▸ YOUR INSTRUCTIONS
Across the data below, how many lines have the word "screenshot" in them? Give the number and nothing else.

[RECORDS FOR PROCESSING]

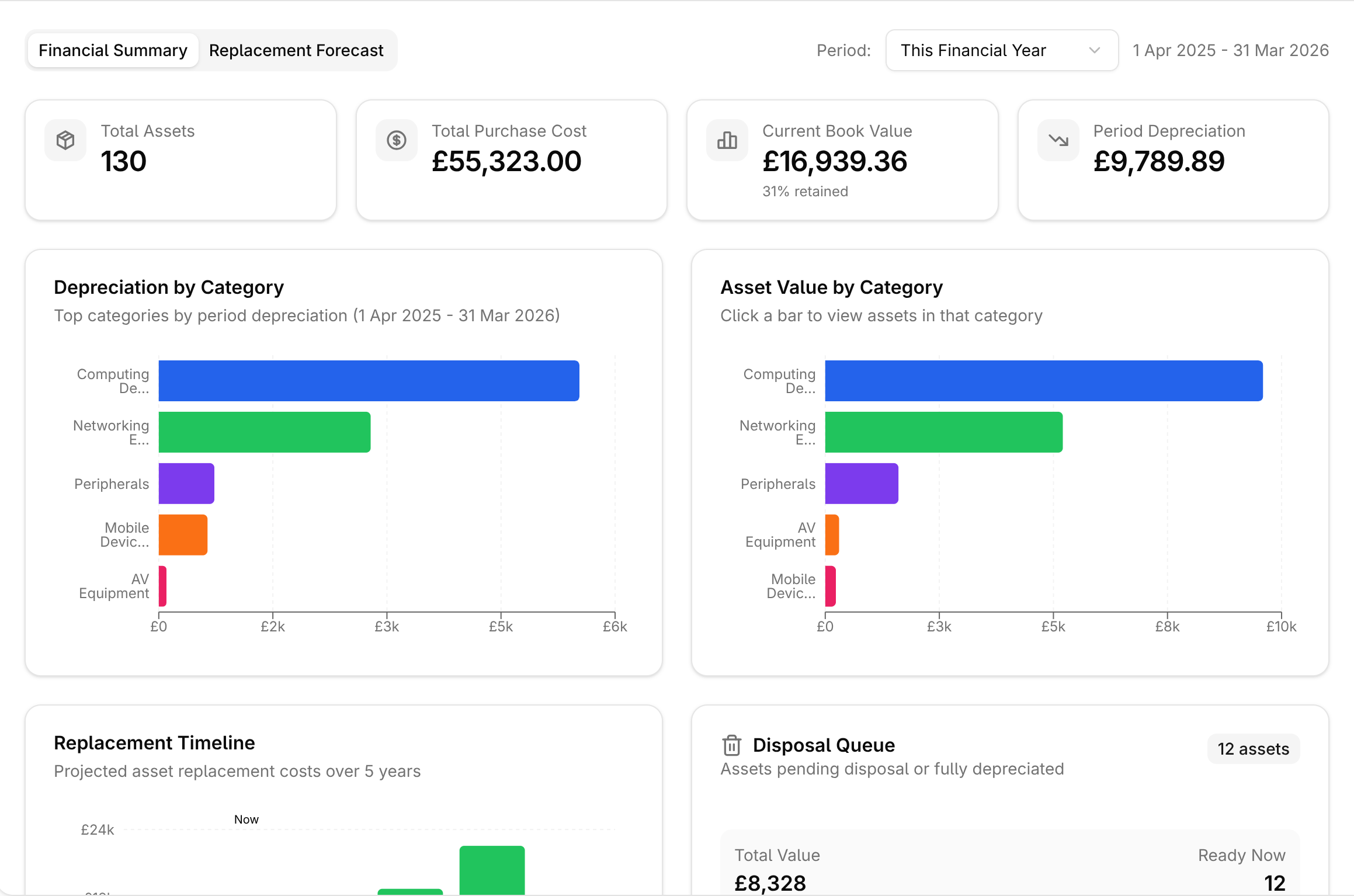Screen dimensions: 1354x896
Task: Click the Total Purchase Cost dollar icon
Action: point(396,140)
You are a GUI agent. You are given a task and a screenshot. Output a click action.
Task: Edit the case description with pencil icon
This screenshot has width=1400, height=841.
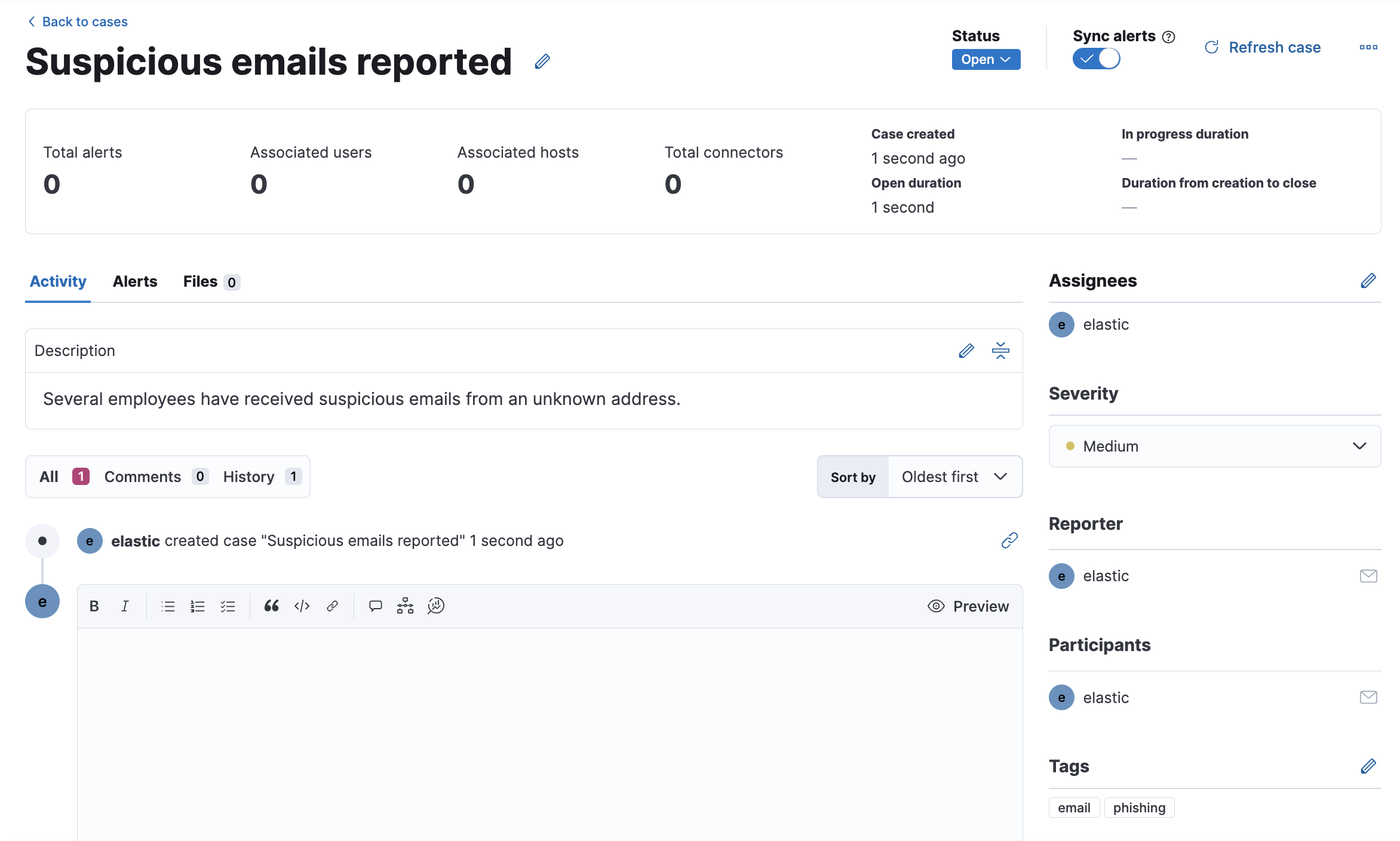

[/RECORDS FOR PROCESSING]

▸ TASK OUTPUT
2